(Records from a collection)

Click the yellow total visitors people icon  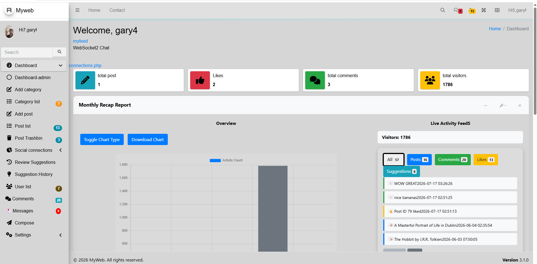pos(430,80)
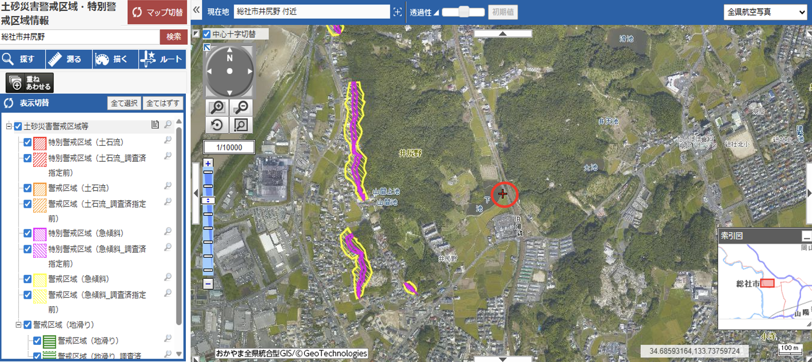This screenshot has width=812, height=362.
Task: Click the 透過性 transparency slider
Action: point(463,12)
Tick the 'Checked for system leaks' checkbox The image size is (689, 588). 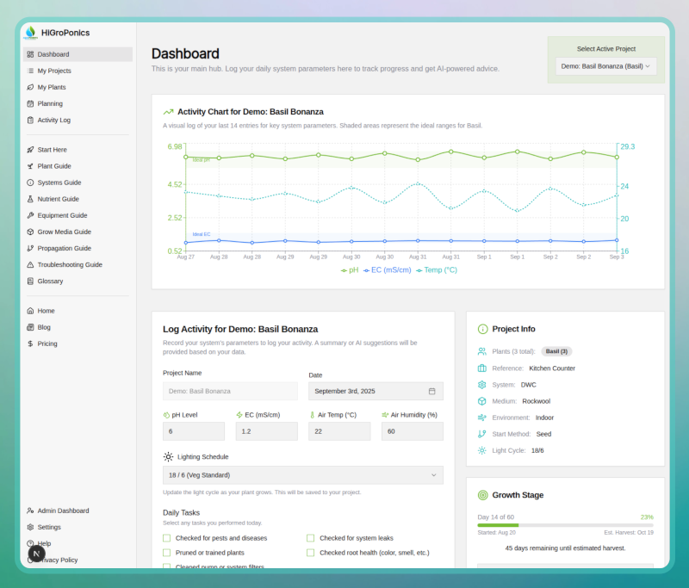(x=311, y=538)
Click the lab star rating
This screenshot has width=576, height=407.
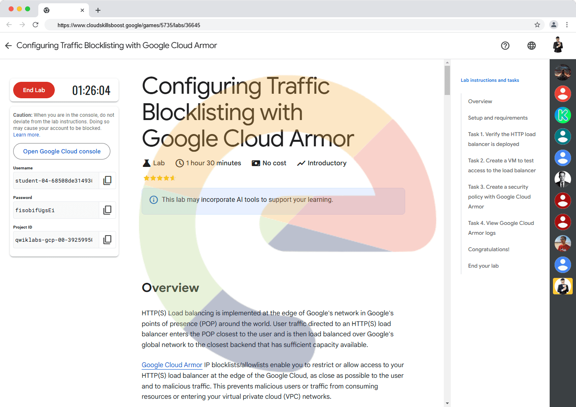point(159,178)
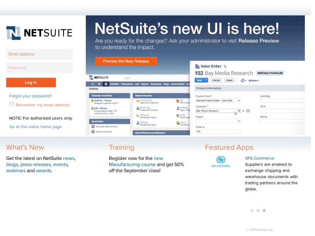The width and height of the screenshot is (315, 236).
Task: Click the Log In button
Action: (31, 82)
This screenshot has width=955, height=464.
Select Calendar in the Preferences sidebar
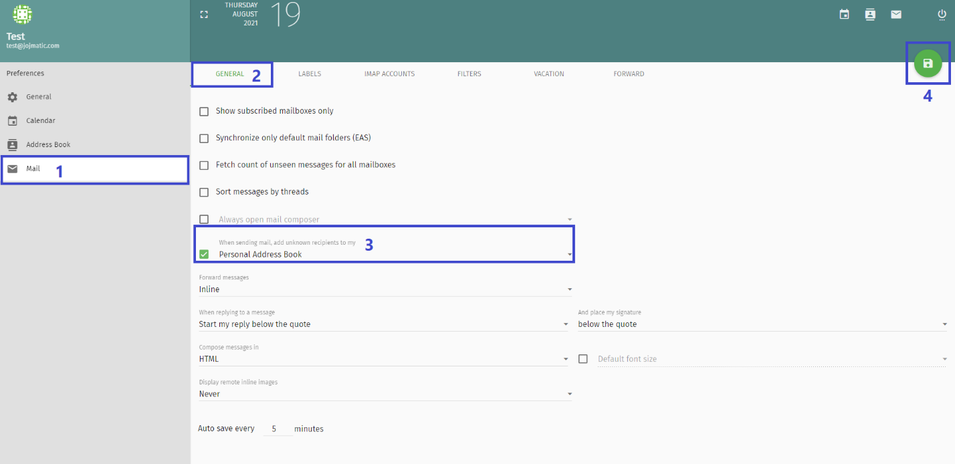click(x=40, y=121)
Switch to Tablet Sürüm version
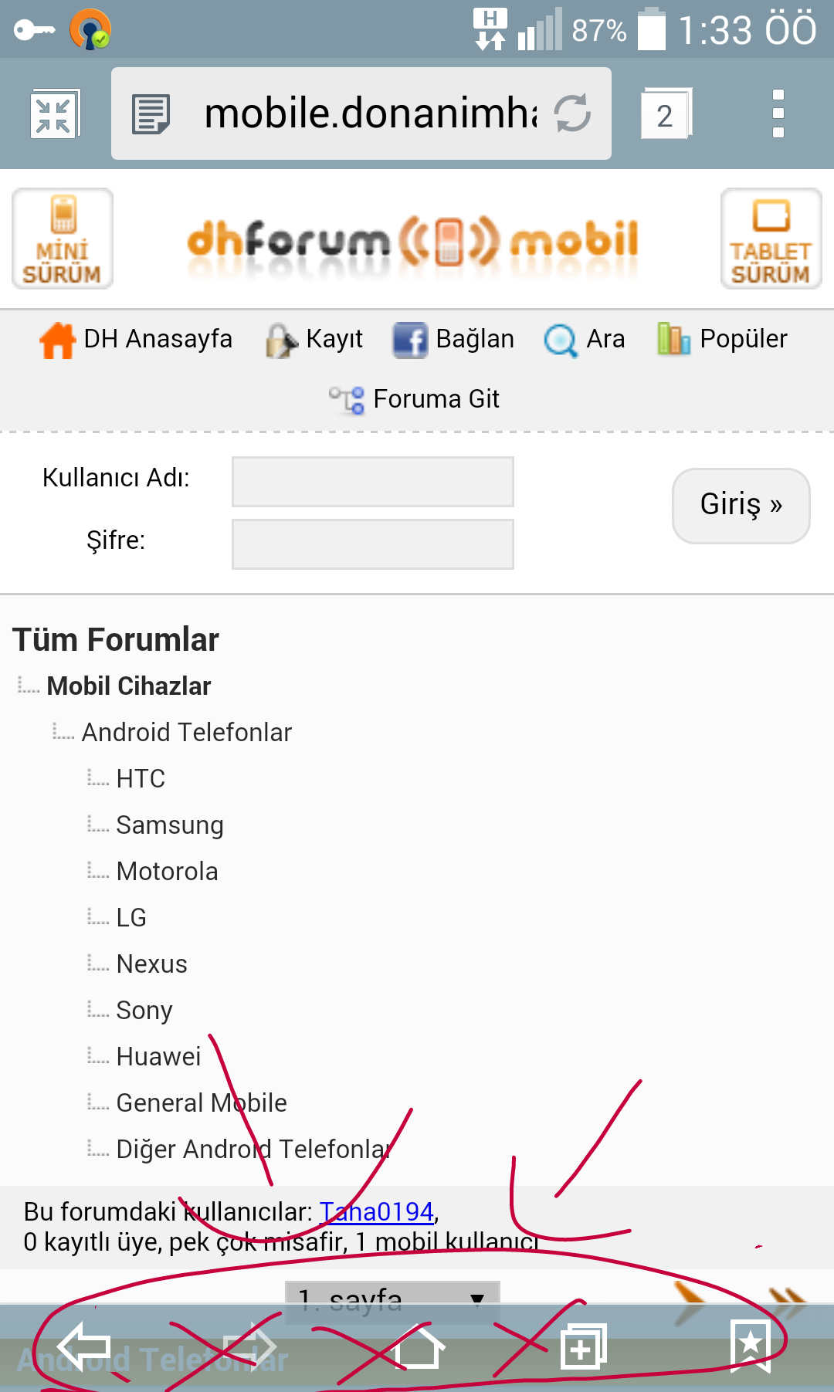Viewport: 834px width, 1392px height. pyautogui.click(x=771, y=239)
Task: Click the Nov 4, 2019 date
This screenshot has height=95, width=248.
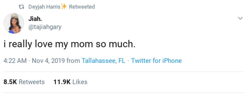Action: coord(48,61)
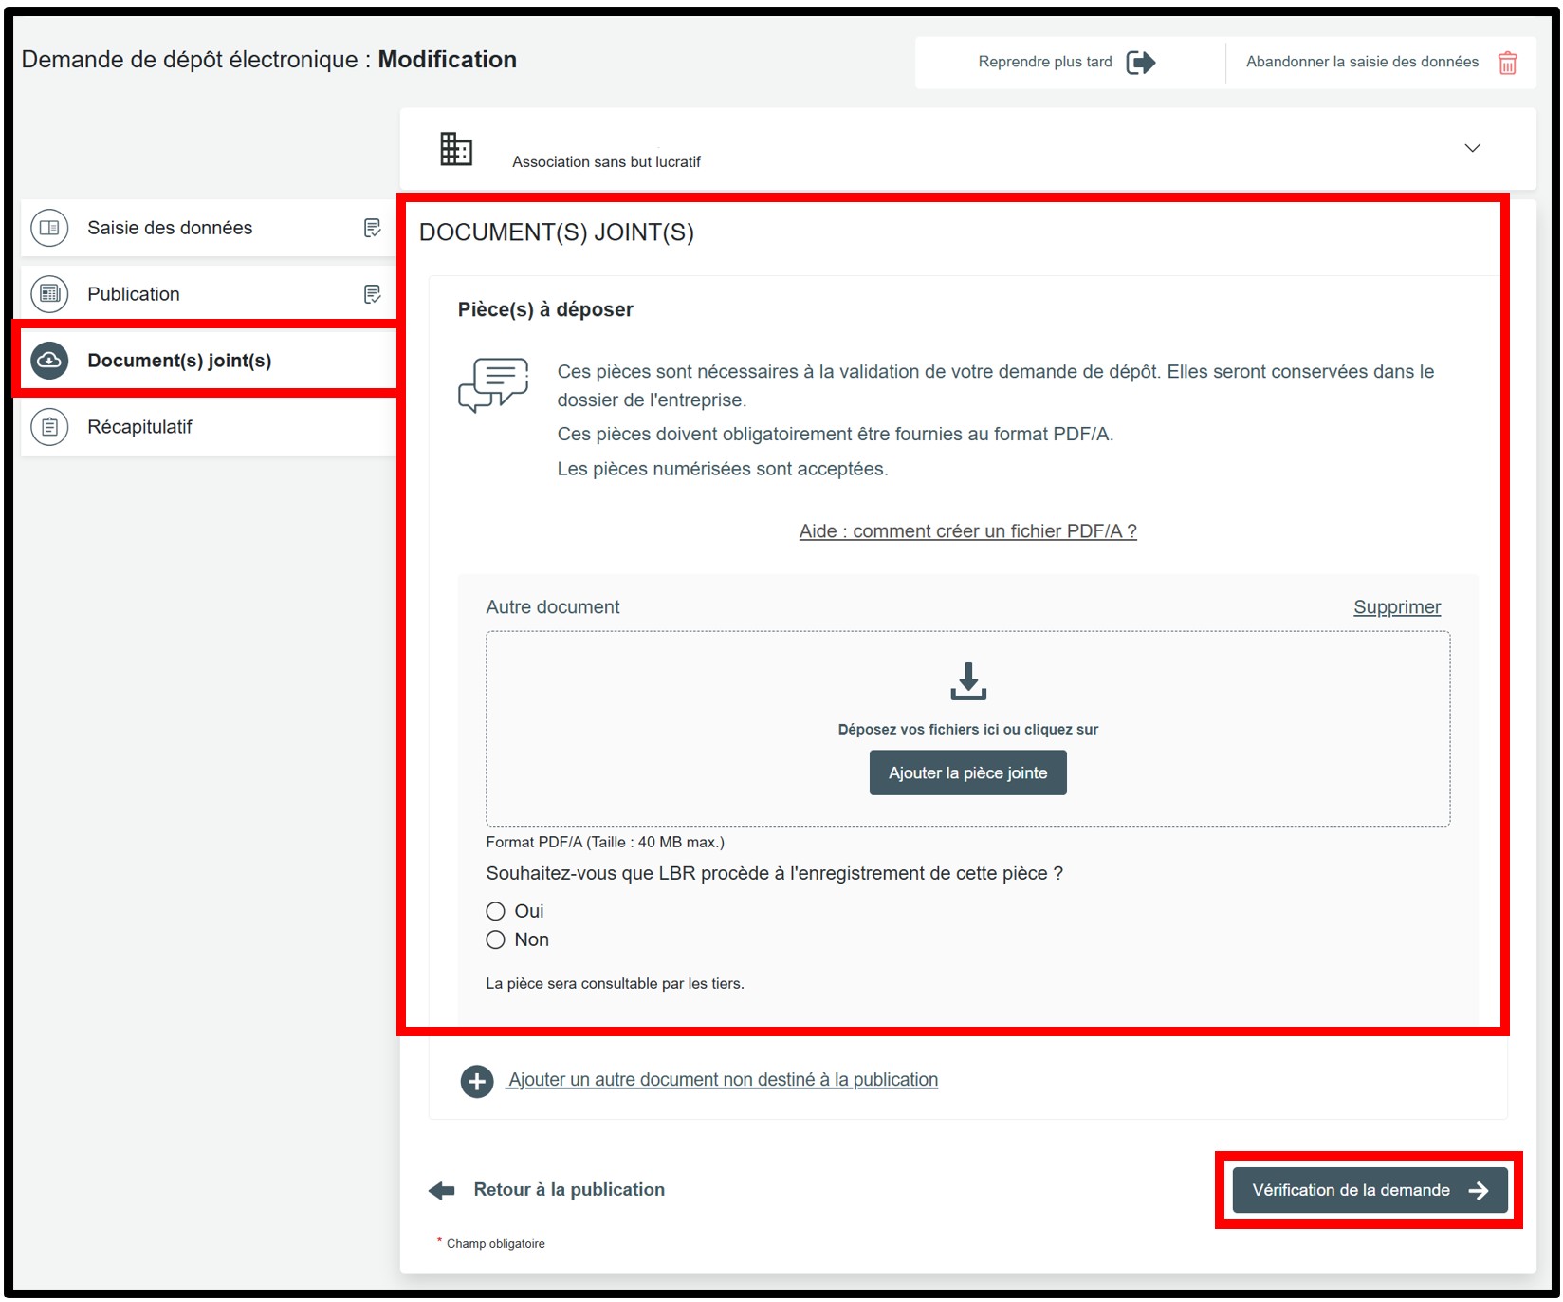The height and width of the screenshot is (1302, 1563).
Task: Open the Publication step in the sidebar
Action: pyautogui.click(x=134, y=294)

Work instructions:
Starting at the line that contains "Task: Click the Nov 4, 2019 date" and ending at the final line of the data, reproduce each line exactly. Pictures stay out of the copy.

Answer for the task:
Task: Click the Nov 4, 2019 date
This screenshot has height=95, width=248.
Action: coord(48,61)
The height and width of the screenshot is (1302, 1563).
Task: Open the Publication step in the sidebar
Action: pyautogui.click(x=134, y=294)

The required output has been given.